■ ЗАДАНИЕ ■
Выведите дословно отрывок из приведенного ниже текста о коррупции в Узбекистане: от слов «Кроме того, в» до слов «в глазах закона.» включительно.

■ ТЕКСТ ДЛЯ ЧТЕНИЯ ■
╭──
Нормализация коррупции среди людей, особенно среди государственных служащих, частично может быть связана с советским периодом, когда центральное правительство в Москве считалось чужим. Присвоение государственных средств для прокорма своих людей, завышение показателей производства для «выполнения» планов, навязанных Москвой, и дача взяток другим чиновникам ради выживания стали обычным делом – и принимались на местном уровне. Люди сохранили это представление о правительстве как о «них», а о народе, особенно о близком круге друзей и семьи, как о «нас». К сожалению, люди не осознают, что кража у узбекского правительства теперь означает кражу у «нас». Государственные чиновники, представляющие нацию, сами являются частью этой нации.
Кроме того, в Узбекистане люди, которые дают взятки государственным чиновникам, редко сообщают об этих случаях. Это нежелание связано со страхом потерять выгоды, полученные благодаря этим незаконным сделкам. Люди могут не поддерживать взяточничество; скорее, они боятся, что обращение в правоохранительные органы может привести к их обвинению, поскольку они уже участвовали в незаконных практиках, таких как «благодарности» или «ускоренные» платежи. В результате они оказываются в положении, где они одновременно и жертвы, и преступники в глазах закона.
Усугубляет проблему то, что государство продолжает нанимать ранее осужденных лиц в государственный сектор. Только в 2023 году 1 146 ранее осужденных лиц совершили коррупционные преступления, и почти половина из них (566) имели предыдущие судимости именно за коррупцию. Эта тенденция вызывает серьезные опасения относительно подотчетности и долгосрочных системных реформ в борьбе с коррупцией.
Коррупция подрывает доверие к государственным чиновникам, заставляя людей полагаться на свои семьи и близких родственников для поддержки и защиты. Хотя это укрепляет семейные узы, у этого есть и обратная сторона. Люди могут настолько сосредоточиться на помощи своей семье или группе, что перестают сотрудничать с другими и теряют из виду более широкие интересы нации. Коррупция в Узбекистане чаще носит социальный характер: кумовство и «таниш-билиш».
╰──
■ ЗАПИСИ НАБОРА ДАННЫХ ■
╭──
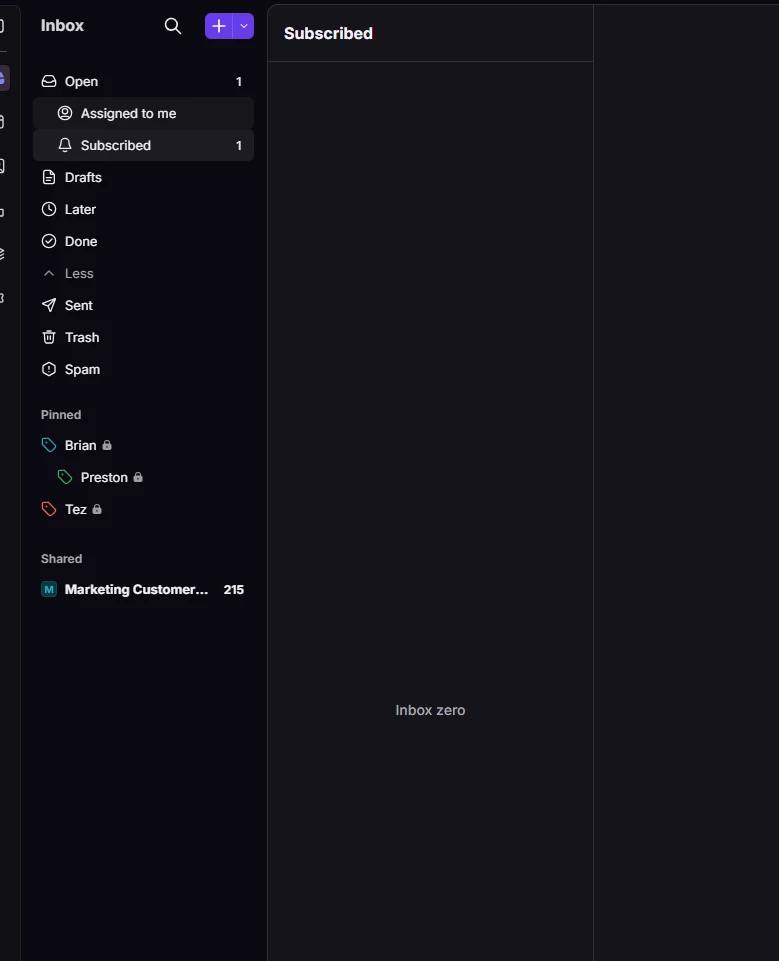Select the Open inbox folder

coord(143,82)
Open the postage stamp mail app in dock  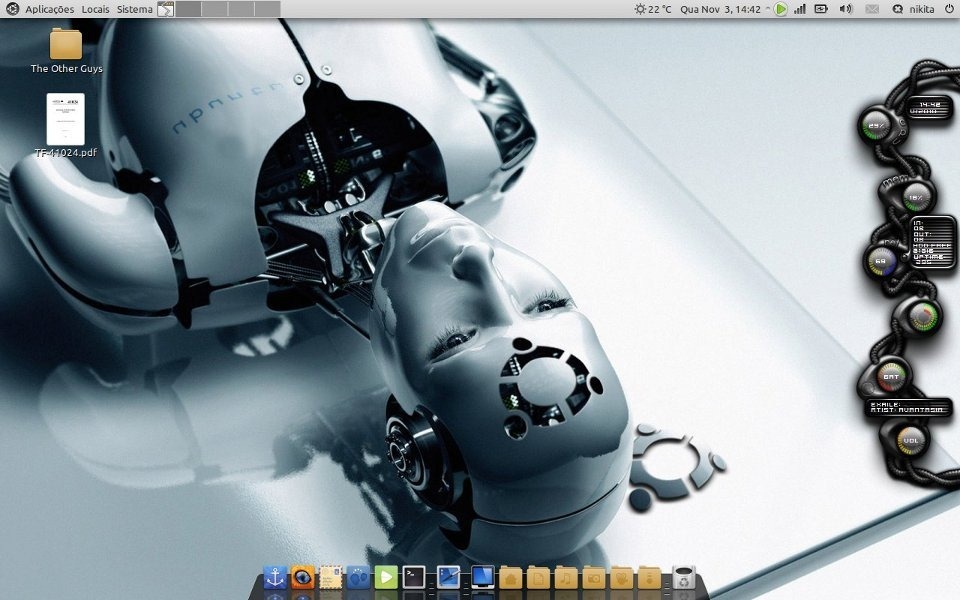click(x=331, y=577)
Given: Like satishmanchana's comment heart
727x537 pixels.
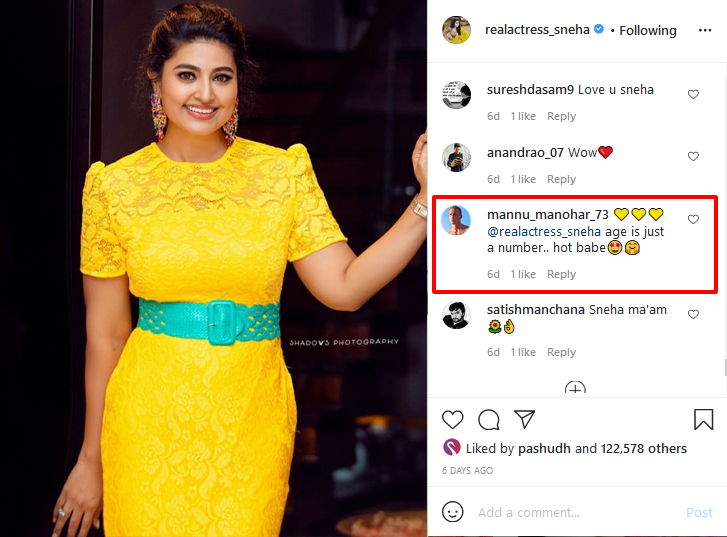Looking at the screenshot, I should click(693, 314).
╰──
■ РЕШЕНИЕ ■
Кроме того, в Узбекистане люди, которые дают взятки государственным чиновникам, редко сообщают об этих случаях. Это нежелание связано со страхом потерять выгоды, полученные благодаря этим незаконным сделкам. Люди могут не поддерживать взяточничество; скорее, они боятся, что обращение в правоохранительные органы может привести к их обвинению, поскольку они уже участвовали в незаконных практиках, таких как «благодарности» или «ускоренные» платежи. В результате они оказываются в положении, где они одновременно и жертвы, и преступники в глазах закона.